L'essai de Jun'ichirō Tanizaki sur l'esthétique japonaise est à la fois court, dense, et déconcertant. Il faut dire que pour aborder la question du beau, et avant de développer sa pensée sur l'opposition entre l'esthétique asiatique basée sur l'ombre et l'esthétique occidentale basée sur le visible, il nous embarque directement... dans ses toilettes. Point de départ assez déroutant pour une réflexion qui ne se révèlera que très progressivement, en prenant le lecteur (occidental mécréant, du moins) à rebours, et qui laissera beaucoup de zones d'ombre — c'est sans doute une sensation très à propos, au regard de la thématique.

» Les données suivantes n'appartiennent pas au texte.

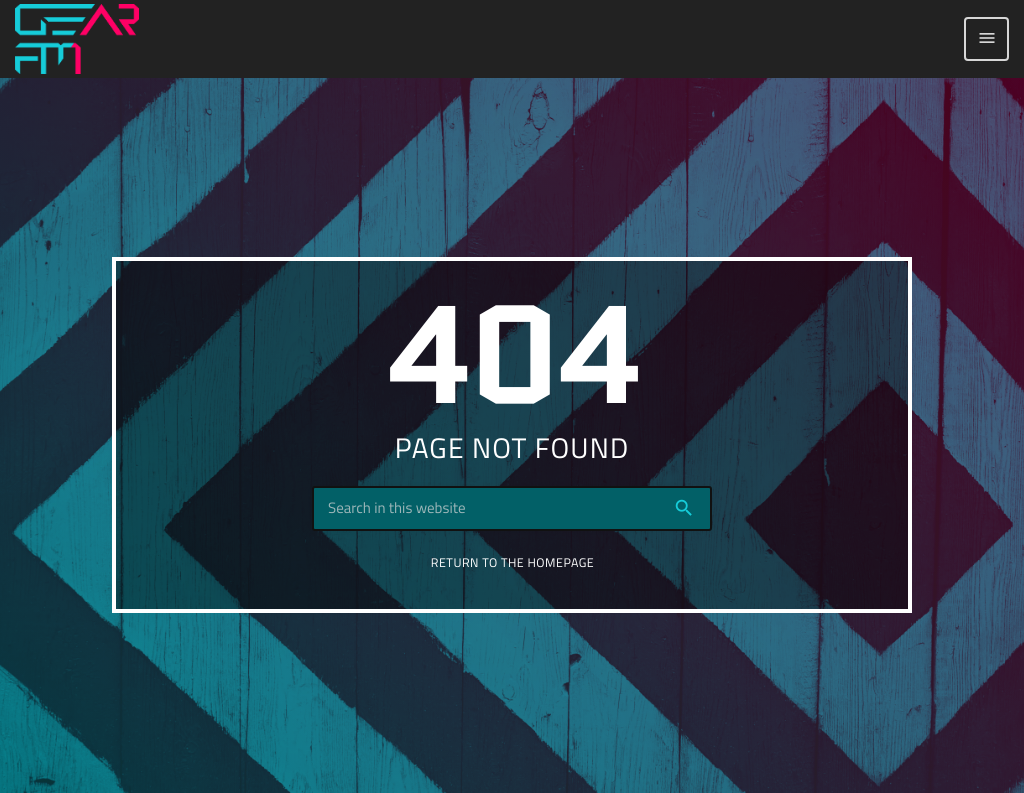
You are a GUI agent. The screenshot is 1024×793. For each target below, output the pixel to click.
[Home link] (77, 39)
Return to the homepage (512, 562)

Chose amusante et intéressante, il est difficile de caractériser la position de Tanizaki, réactionnaire sous certains aspects, mais doué d'autodérision sous d'autres : il se moquera de lui-même à de nombreuses reprises, qualifiant ses paroles de divagations de vieillard (il n'a que 47 ans). Parfois, il se fait extrêmement véhément et peu nuancé pour critiquer la définition du beau en Occident ou pour glorifier la culture nationale patriotique, et parfois il avance ses pensées sous l'angle de l'incompréhension sincère et posée, en avouant le caractère relatif de ses jugements. S'il finit par explorer des thèmes artistiques plus conventionnels, comme le théâtre (en opposant Kabuki et Nô) ou des architectures spectaculaires, il s'attarde très longuement sur les éléments du quotidien en s'intéressant aux intérieurs d'une maison. Et de pester sur l'électricité (qu'il installera dans sa maison malgré tout), sur ces lumières trop fortes et trop chaudes qui dénature le cœur même de la maison japonaise en éliminant, entre autres, la pénombre des alcôves.

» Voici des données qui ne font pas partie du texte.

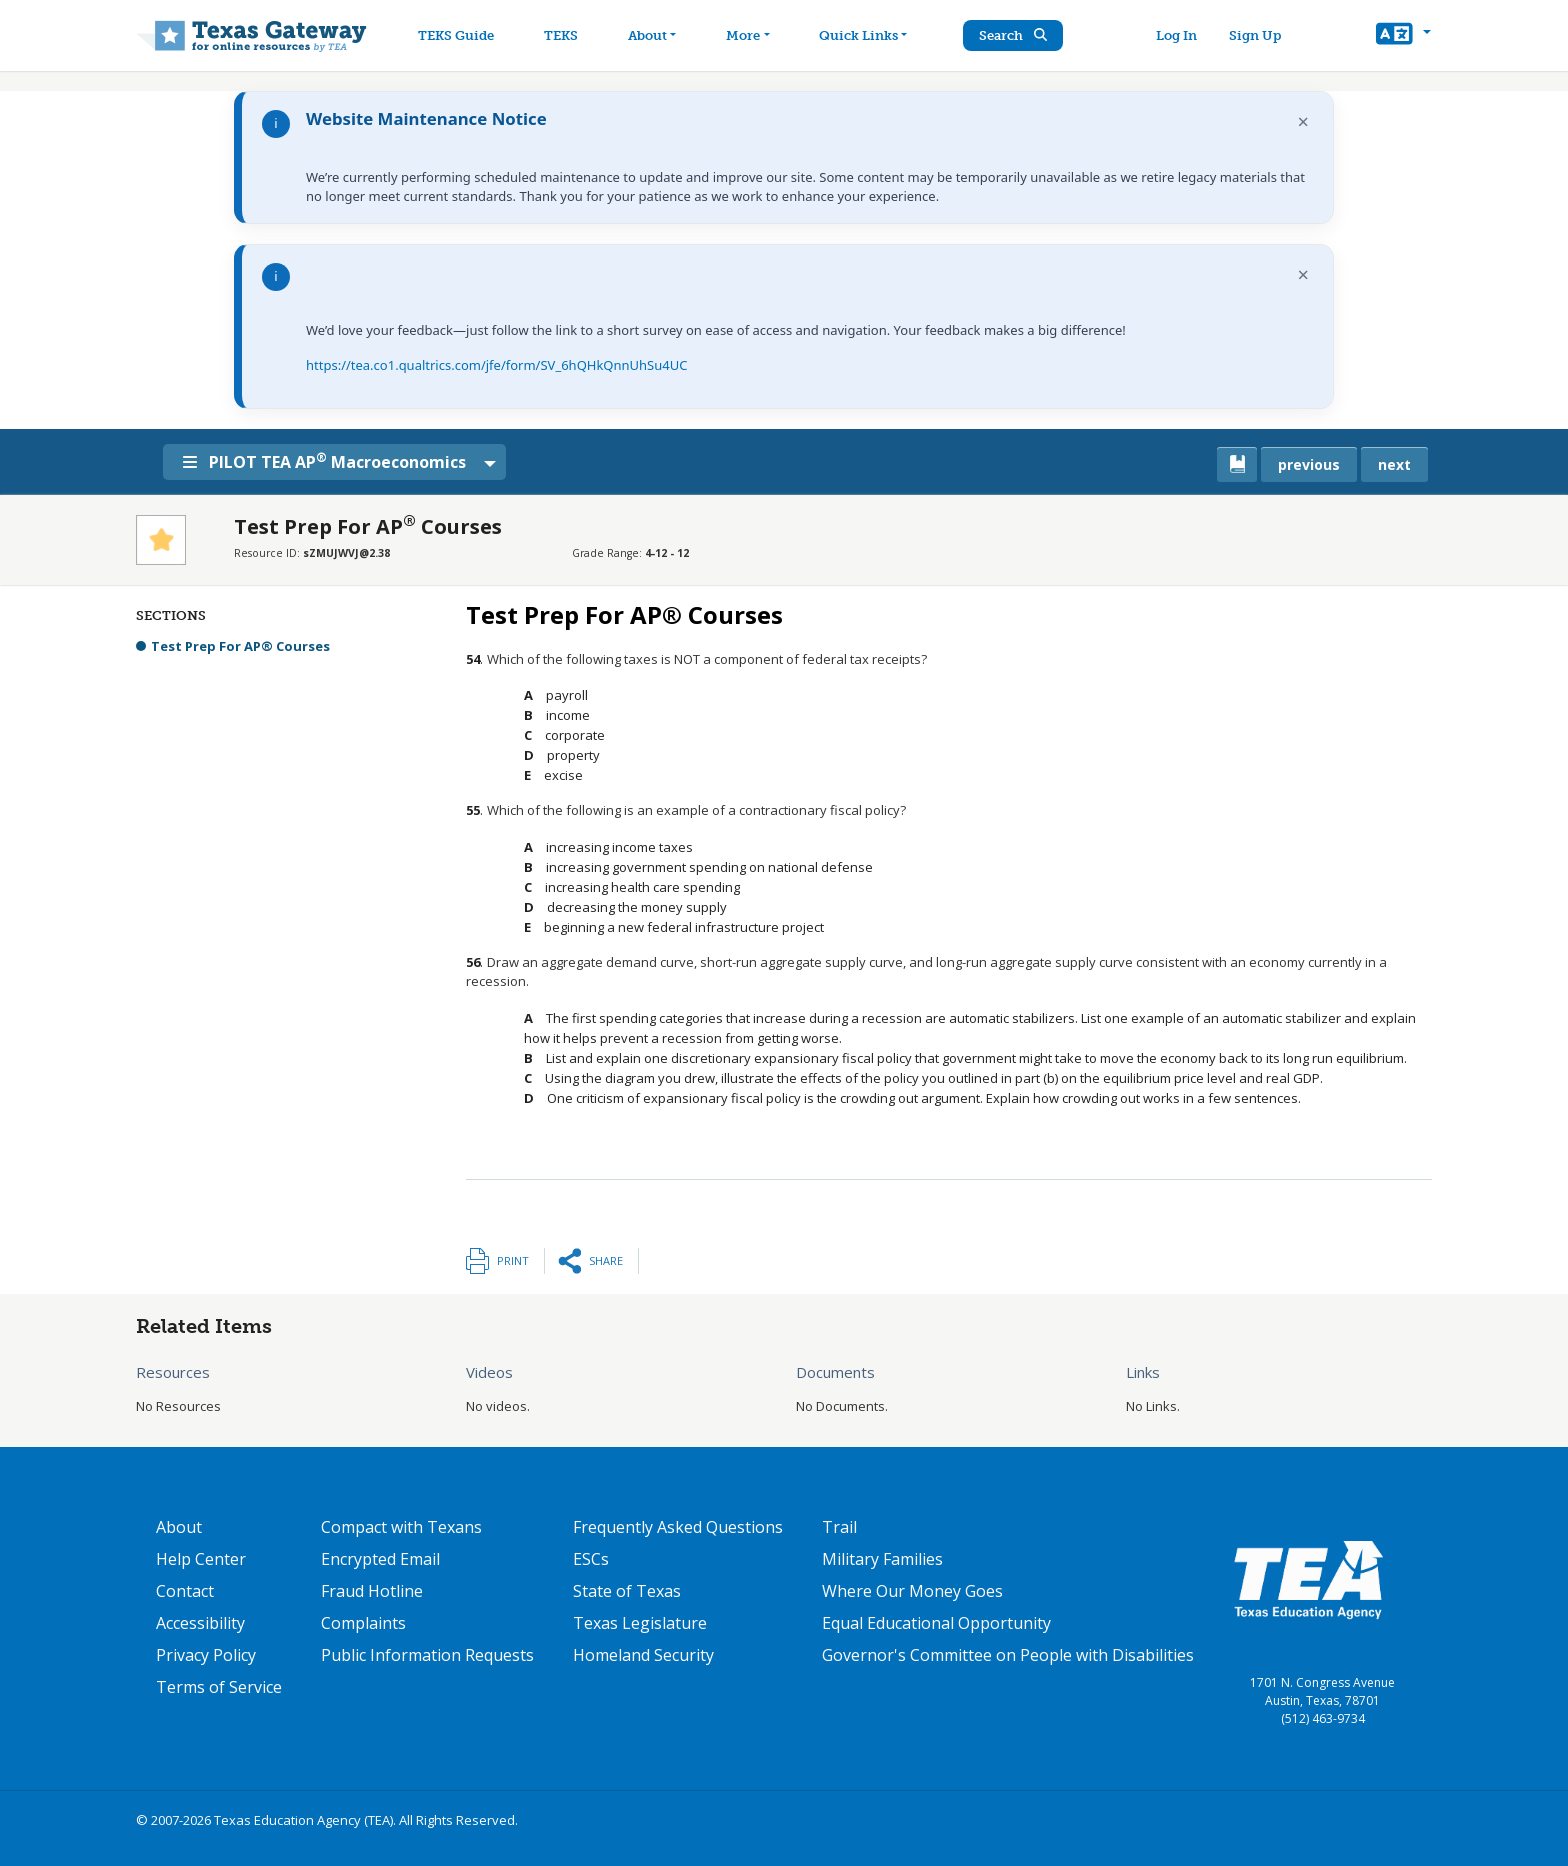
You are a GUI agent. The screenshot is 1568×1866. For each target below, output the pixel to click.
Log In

On en vient souvent à se demander ce que Tanizaki pensera de l'occidentalisation de la société japonaise au lendemain de la Seconde Guerre mondiale, lui qui souffre déjà énormément de l'évolution culturelle à marche forcée au tout début des années 1930. L'écrivain donne l'impression d'être un apôtre de l'ombre comme un parent éloigné de Soulages, insistant sur le fait que la clarté à quelque chose d'aveuglant, et que la où les occidentaux s'échinent à astiquer leurs objets d'art, les asiatiques trouvent une finalité toute particulière dans la patine de la crasse. Un attrait pour la souillure, vecteur du temps qui passe, qui rend plus attrayant le jade terne plutôt que le diamant étincelant.

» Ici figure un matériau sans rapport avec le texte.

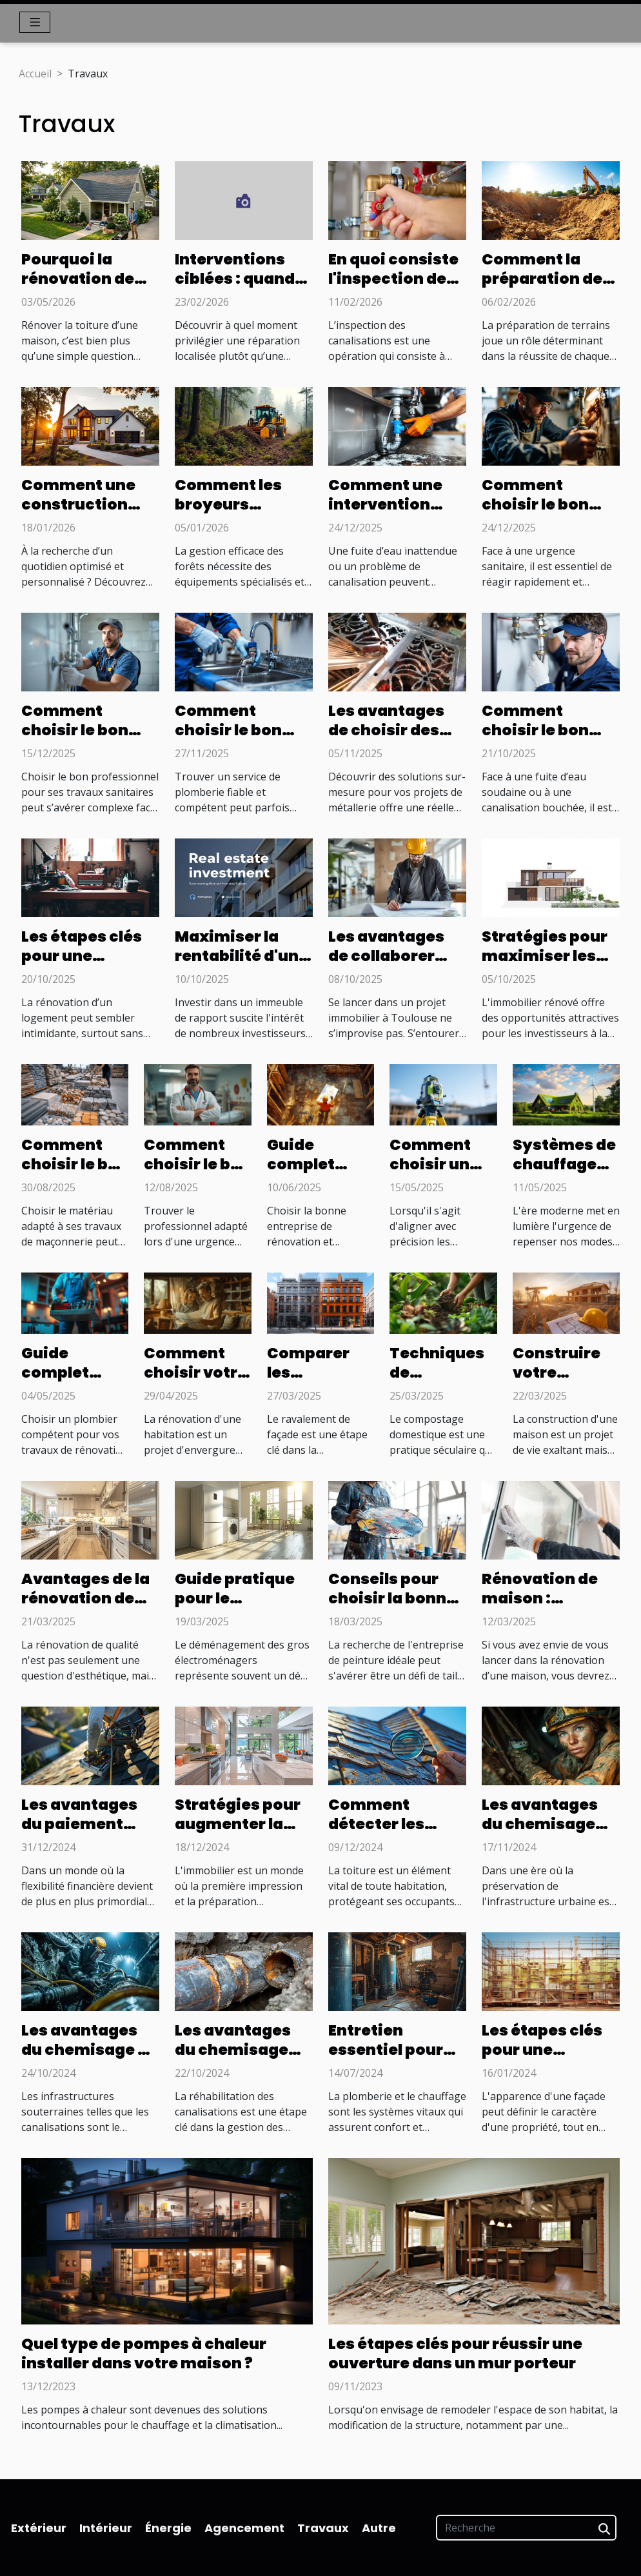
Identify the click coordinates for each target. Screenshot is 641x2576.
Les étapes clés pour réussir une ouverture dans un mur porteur (455, 2353)
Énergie (168, 2528)
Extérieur (38, 2528)
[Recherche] (526, 2528)
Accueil (35, 73)
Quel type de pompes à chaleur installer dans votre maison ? (143, 2353)
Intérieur (105, 2528)
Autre (379, 2528)
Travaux (323, 2528)
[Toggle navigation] (35, 22)
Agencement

Un essai difficile à appréhender, derrière sa fausse désinvolture il est très stimulant dans son ébauche de théorisation sur l'esthétique, mais il multiplie en outre les dissonances, d'un côté capable de commentaire bassement raciste à l'encontre d'Einstein en visite au Japon s'étonnant d'un éclairage public fonctionnant en plein jour ("c’était un Juif, après tout"), et quelques pages plus loin se moque de lui-même de peur de devenir, voire d'être devenu, un vieux réac grabataire. La dernière partie de cet Éloge de l'ombre est plus confuse, moins précise, on aborde la soupe miso dans un bol sombre et les sushis enveloppés dans des feuilles de kaki, disons que ces divagations sont moins intéressantes que celles sur la blancheur de la porcelaine, l'intérieur et les toits des temples ou encore les contrastes colorimétriques de la peau (avec option "noircissement des dents" pour les femmes). Une chose est sûre, on referme le livre en observant son environnement différemment, en traquant toutes les zones d'ombre avec l'envie, comme Tanizaki dans sa conclusion presque potache, d'aller "éteindre [sa] lampe électrique".